Le plan est, certes, une avancée majeure reconnue par les sénateurs, les maires et les acteurs du monde rural mais n’est pas pour autant exhaustif. « On sent qu’il y a une volonté du gouvernement d’avancer sur une approche globale. Ensuite quand on a dit ça, il y a des sujets à approfondir et à compléter », nuance le sénateur. Tout d’abord, la première préoccupation des habitants des communes reculées est la désertification médicale. 7 Français sur 10, selon l’Ifop, estiment même que ce facteur est un frein à une installation à la campagne. « France ruralités » prévoit la mise en place de 100 médicobus pour permettre aux habitants ruraux de jouir d’une offre de soins plus nombreuse, notamment en ce qu’il concerne les médecins spécialistes. Une mesure qui devrait être complémentaire à la proposition de loi du député Frédéric Valletoux, qui débute son parcours parlementaire. Toutefois, Bernard Delcros estime que les mesures seront à renforcer. « Je pense qu’il faut aller au-delà pour donner l’accès aux médecins généralistes. Il faut aussi des mesures spécifiques concernant les offres de qualité des services hospitaliers ruraux ».

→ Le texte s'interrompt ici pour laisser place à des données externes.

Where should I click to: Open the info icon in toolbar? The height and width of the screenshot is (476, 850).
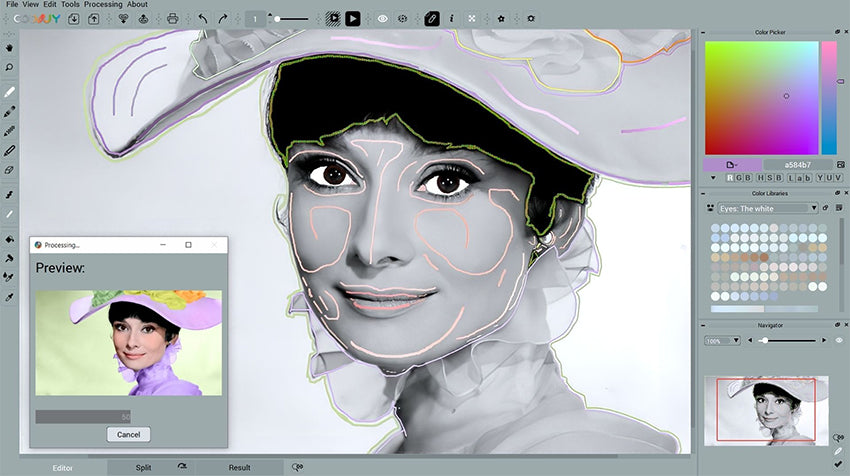tap(451, 18)
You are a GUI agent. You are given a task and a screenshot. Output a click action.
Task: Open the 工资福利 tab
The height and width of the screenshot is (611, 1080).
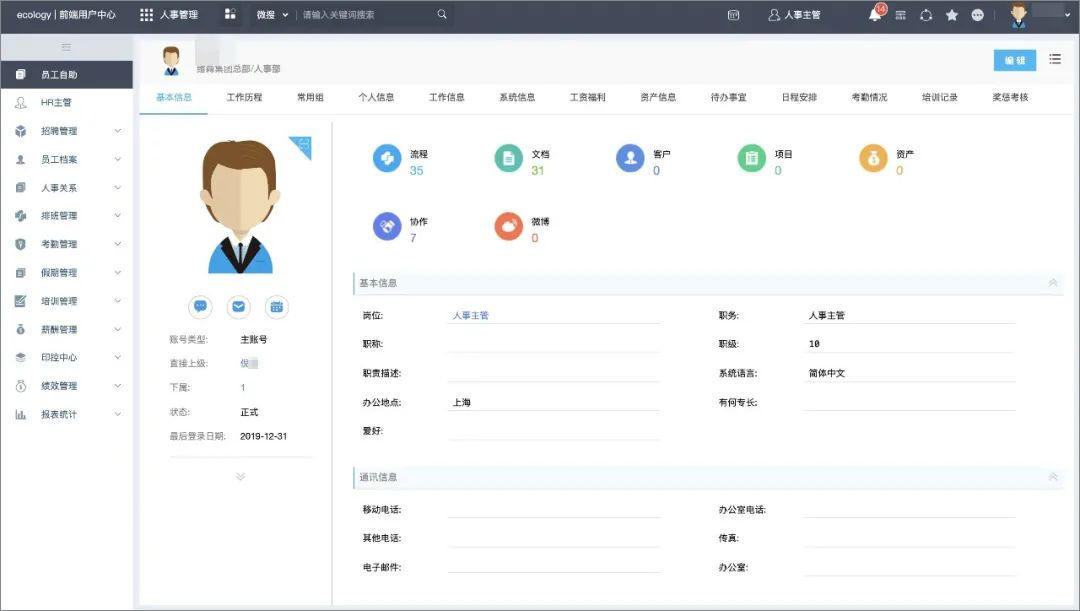(x=588, y=97)
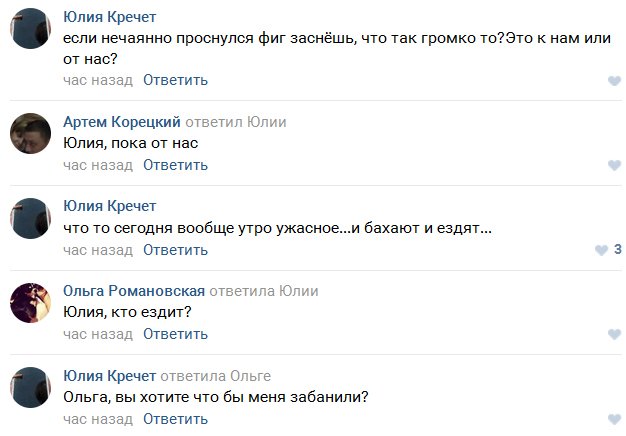Open Юлия Кречет's avatar on first comment
The image size is (626, 436).
(30, 29)
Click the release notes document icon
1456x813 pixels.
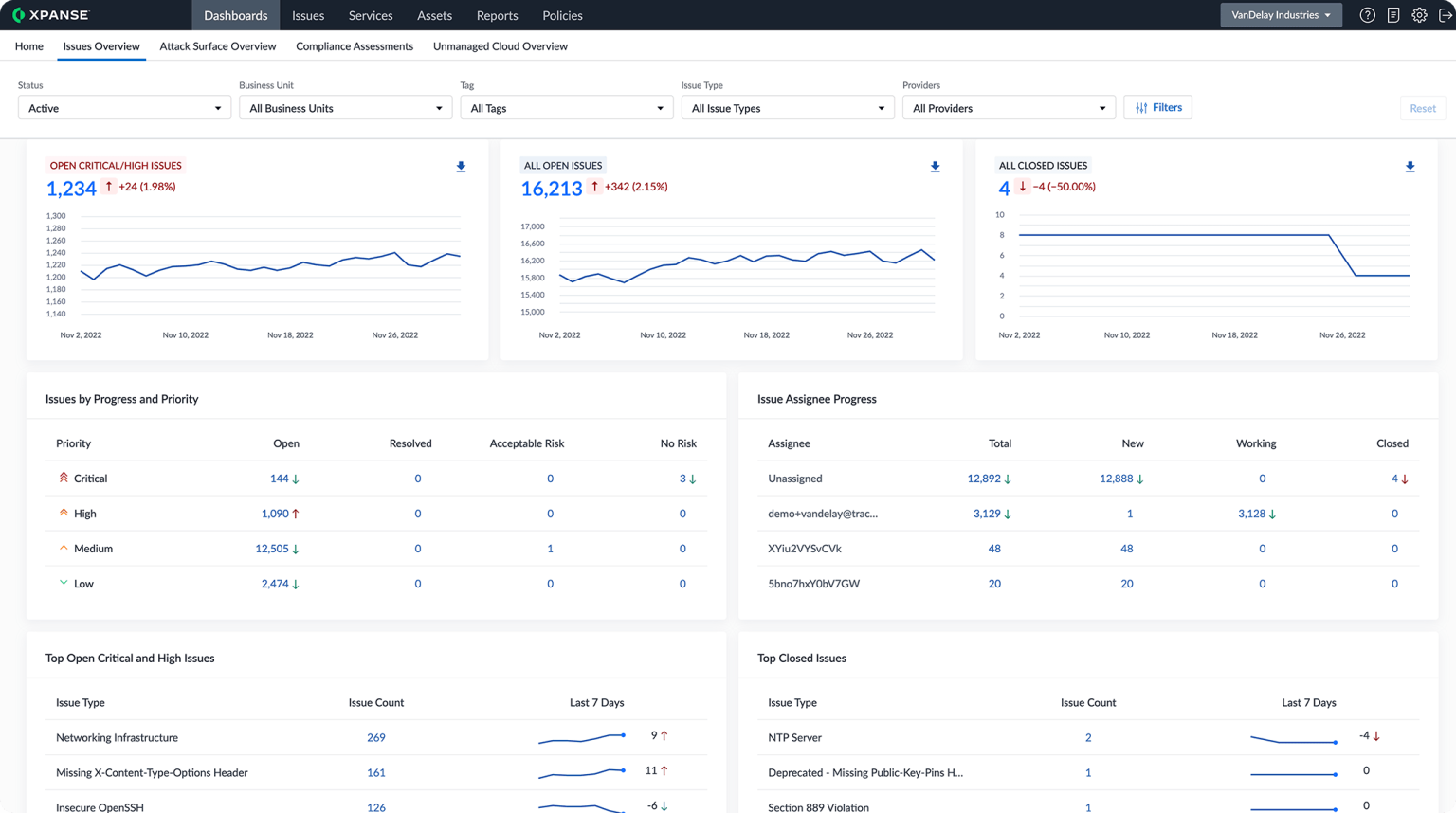(1392, 14)
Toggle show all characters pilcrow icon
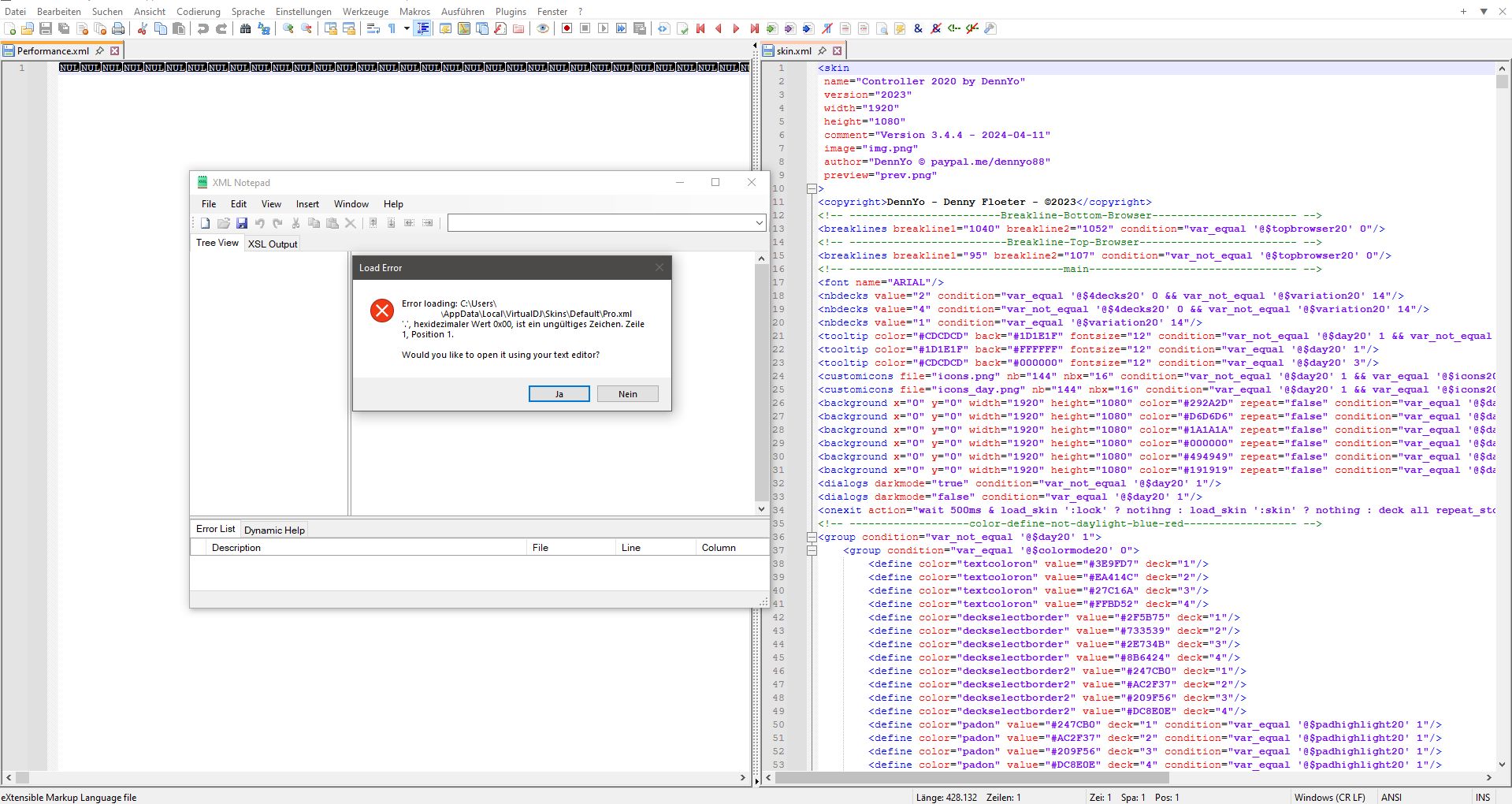1512x804 pixels. point(392,28)
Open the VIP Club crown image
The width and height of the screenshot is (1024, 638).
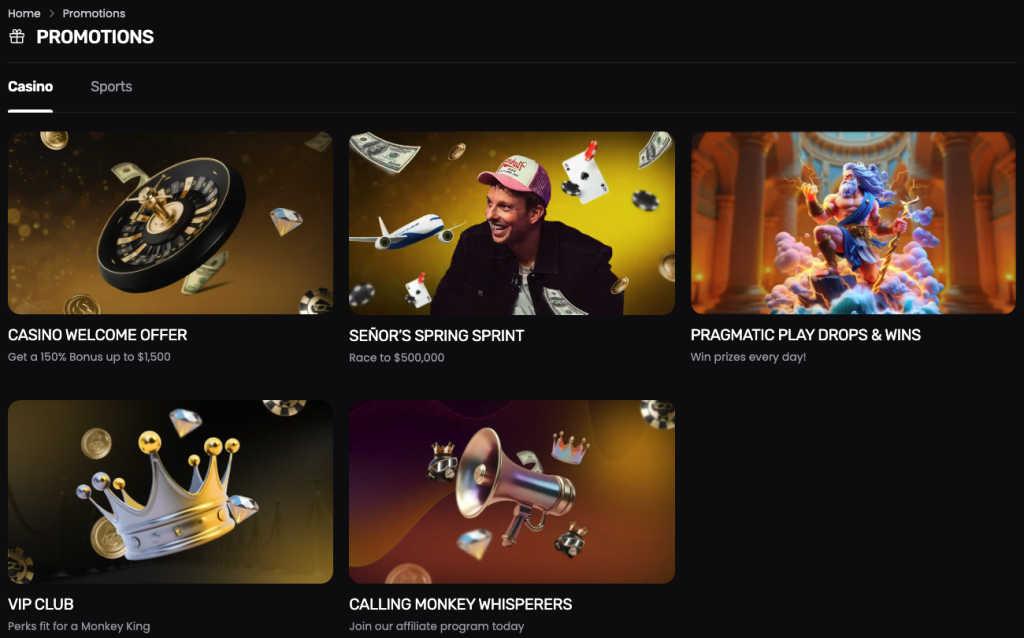[x=170, y=492]
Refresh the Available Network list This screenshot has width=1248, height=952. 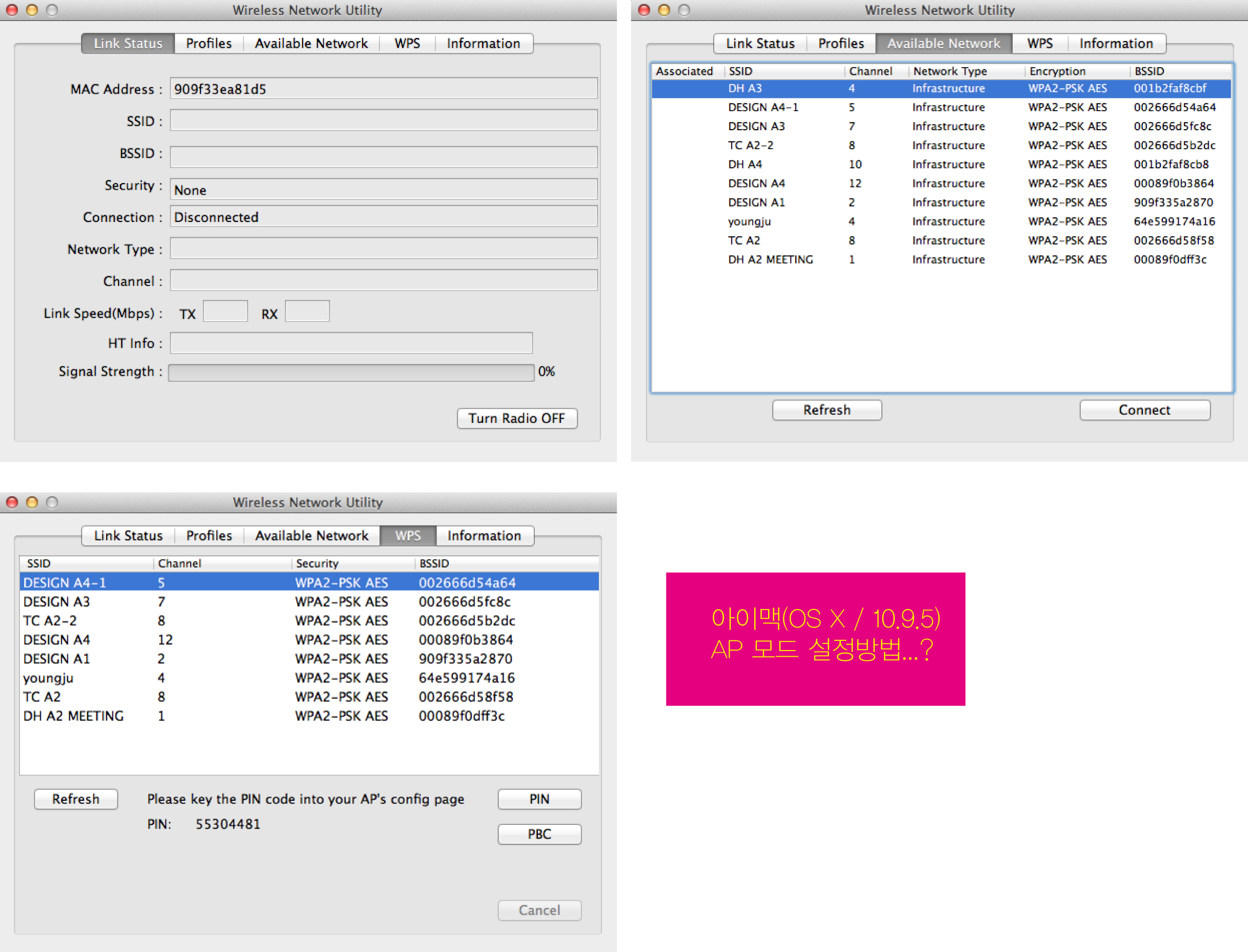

Enfin, les sujets de l’éducation et de l’offre culturelle ont seulement été passés en revue par Élisabeth Borne. Une situation qui désole le sénateur centriste : « Sur les classes multiniveaux, on attend des mesures. Sur les petits collègues, on attend des mesures. On attend aussi qu’il y ait des conventions signées entre les communes et l’État pour donner de la visibilité sur trois ans à tous le système éducatif de ces zones ». La Première ministre promet quand même des mesures concrètes à l’automne.